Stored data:
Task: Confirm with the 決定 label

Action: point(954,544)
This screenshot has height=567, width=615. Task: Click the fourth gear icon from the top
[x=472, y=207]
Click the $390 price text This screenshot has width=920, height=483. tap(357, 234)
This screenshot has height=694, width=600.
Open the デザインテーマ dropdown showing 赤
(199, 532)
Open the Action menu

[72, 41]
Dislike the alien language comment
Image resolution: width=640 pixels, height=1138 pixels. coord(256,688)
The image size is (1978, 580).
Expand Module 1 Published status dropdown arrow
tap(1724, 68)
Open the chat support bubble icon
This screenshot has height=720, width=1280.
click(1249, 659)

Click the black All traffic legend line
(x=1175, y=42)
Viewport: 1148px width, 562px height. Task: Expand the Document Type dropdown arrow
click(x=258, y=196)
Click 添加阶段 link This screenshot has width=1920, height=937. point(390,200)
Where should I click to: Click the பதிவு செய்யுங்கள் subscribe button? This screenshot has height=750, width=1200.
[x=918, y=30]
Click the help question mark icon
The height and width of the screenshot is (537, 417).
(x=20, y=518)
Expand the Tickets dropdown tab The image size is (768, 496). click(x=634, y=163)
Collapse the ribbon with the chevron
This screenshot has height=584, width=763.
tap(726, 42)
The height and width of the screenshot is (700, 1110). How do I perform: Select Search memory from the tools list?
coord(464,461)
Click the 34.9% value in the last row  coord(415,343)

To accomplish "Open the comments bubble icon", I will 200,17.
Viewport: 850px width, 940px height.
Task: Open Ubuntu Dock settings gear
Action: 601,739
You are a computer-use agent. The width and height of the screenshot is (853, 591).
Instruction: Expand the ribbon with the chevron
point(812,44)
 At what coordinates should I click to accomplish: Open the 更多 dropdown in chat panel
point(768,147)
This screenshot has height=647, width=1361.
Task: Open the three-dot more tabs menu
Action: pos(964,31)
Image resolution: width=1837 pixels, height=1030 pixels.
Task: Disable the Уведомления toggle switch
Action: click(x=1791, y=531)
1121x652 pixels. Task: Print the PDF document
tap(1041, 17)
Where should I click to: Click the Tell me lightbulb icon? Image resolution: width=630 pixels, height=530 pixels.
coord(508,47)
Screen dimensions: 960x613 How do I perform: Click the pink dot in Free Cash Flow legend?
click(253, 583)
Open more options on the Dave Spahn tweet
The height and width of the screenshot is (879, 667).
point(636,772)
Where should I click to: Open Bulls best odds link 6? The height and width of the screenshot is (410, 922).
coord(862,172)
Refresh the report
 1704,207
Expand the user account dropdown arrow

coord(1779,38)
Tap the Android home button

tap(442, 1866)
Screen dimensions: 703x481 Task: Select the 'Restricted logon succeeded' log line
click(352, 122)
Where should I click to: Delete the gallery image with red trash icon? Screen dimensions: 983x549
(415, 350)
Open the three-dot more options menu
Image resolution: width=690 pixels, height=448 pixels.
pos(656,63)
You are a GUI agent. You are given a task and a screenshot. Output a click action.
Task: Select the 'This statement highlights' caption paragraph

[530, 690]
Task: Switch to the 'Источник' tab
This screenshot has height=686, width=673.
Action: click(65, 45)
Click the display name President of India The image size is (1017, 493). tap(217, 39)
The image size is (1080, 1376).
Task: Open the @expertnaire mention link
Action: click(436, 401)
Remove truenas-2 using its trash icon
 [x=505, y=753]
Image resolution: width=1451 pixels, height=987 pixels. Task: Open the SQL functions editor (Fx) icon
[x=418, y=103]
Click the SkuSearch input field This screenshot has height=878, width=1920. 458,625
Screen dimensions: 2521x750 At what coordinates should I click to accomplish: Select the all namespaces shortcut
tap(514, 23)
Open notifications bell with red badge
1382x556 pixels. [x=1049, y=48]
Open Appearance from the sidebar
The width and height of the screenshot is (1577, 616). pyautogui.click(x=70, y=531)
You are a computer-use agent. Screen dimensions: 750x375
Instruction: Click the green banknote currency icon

> _TASK TO CARRY OUT_
If a line in the entries holds the string "agent", copy it.

> _SOLUTION FOR THIS PROBLEM_
You are a computer-use agent. The width and height of the screenshot is (853, 591).
You are a GUI agent. You are given a task and a screenshot. Output a click action.
You are a computer-use agent. Screen dimensions: 750x375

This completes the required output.